3.) It's Jäger, not Jager. If you're going to take the time to draft an adorable little professional-looking letter of termination, at least take the time to find the umlaut. It just shows that you give a fuck. And I assume they
do give a fuck or else they wouldn't have slaughtered an entire forest printing out the blog to slam on my desk for dramatic effect, fired me or threatened legal action in the first place. Insert > Symbol > ä. God, I even have to show them how to fire me correctly. That office must be a mess without me.

4.) Most importantly:
I DON'T WORK FOR JÄGER! That's the entire fucking problem! I have worked my ass off trying to show Jäger what an asset our community would be to them and I haven't seen a single penny as a result of it. So the fact that I got fired for being on their payroll makes me want to fill a swimming pool with the resulting irony and drown myself in it. Now, I realize I could possibly solve my fiscal problems by suing them for wrongful termination, but alas—I'm not white trash and my answer to everything isn't to sue everyone. In the immortal words of Destiny's Child: "My momma taught me better than that."

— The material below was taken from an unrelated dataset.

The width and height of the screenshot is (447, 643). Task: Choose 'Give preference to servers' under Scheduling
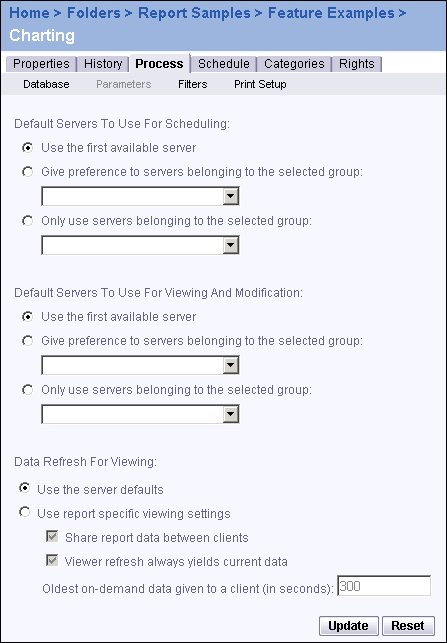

So. I already work and write. I can't do freelance design because I don't have the necessary design programs on my abacus. There has to be an additional way to get $1,699 fast. Here are my ideas thus far:

- Hooking. OK, HEAR ME OUT! Blow jobs? Hand jobs? Ugh, no thank you. I barely do that for love, nevertheless money. I'd consider having sex for money. At least with sex I get something in return. But sex for money with
strangers? 'Eh...it's a bit much. I'd totally make out with someone for money and maybe have sex with them if they're attractive and we get along. I'm pretty sure that's just called "hooking up with someone," but either way, I'm into it. You could just take the money you'd spend buying me drinks and hand it directly over to me in cold hard cash. And shit—if there's a connection between us, there's always the chance I might blow you! A black man is President; anything's possible! So what I'm trying to say is, option #1: become a make out hooker.

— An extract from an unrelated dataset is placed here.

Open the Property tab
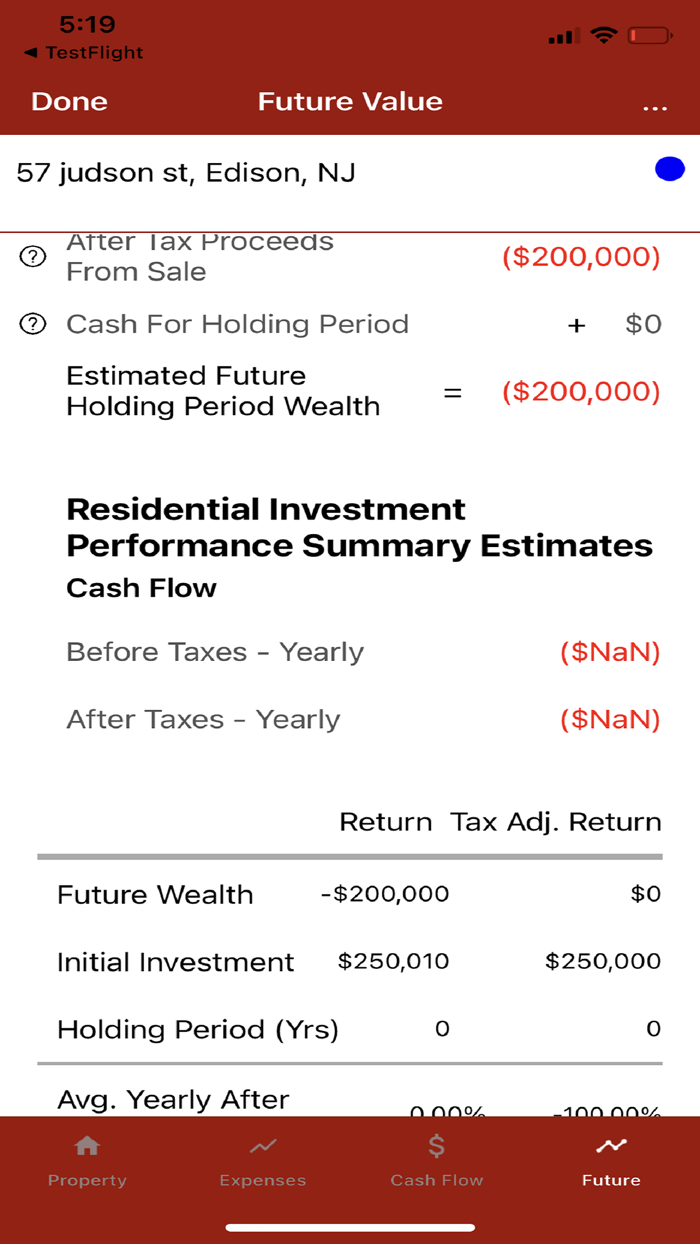This screenshot has height=1244, width=700. (87, 1160)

- Before you suggest it, stripping is out. I can barely do 30 minutes on the elliptical, I'm not physically grinding a pole all night for all the tea in China.

- Also selling my eggs is out. I looked into it. You have to do five months of daily hormone injection shots first. Uh,
no thanks. Sometimes when I'm at my parents house, I'll stick one of my mom's disposable insulin pen needles in my arm to get attention and I seriously have to psych myself up for like a solid five minutes first to do it. Then once I do it my mom's never impressed because she has to do it in her stomach, so I try to stick it in my stomach and puss out every single time and then get yelled at for wasting another needle without even injecting myself with it. Oh well. At least I get the maternal attention I so desperately crave. (This isn't an adorable Meglet story, by the way. The last time I did this was in February. Yeah, I'm 25. What of it?)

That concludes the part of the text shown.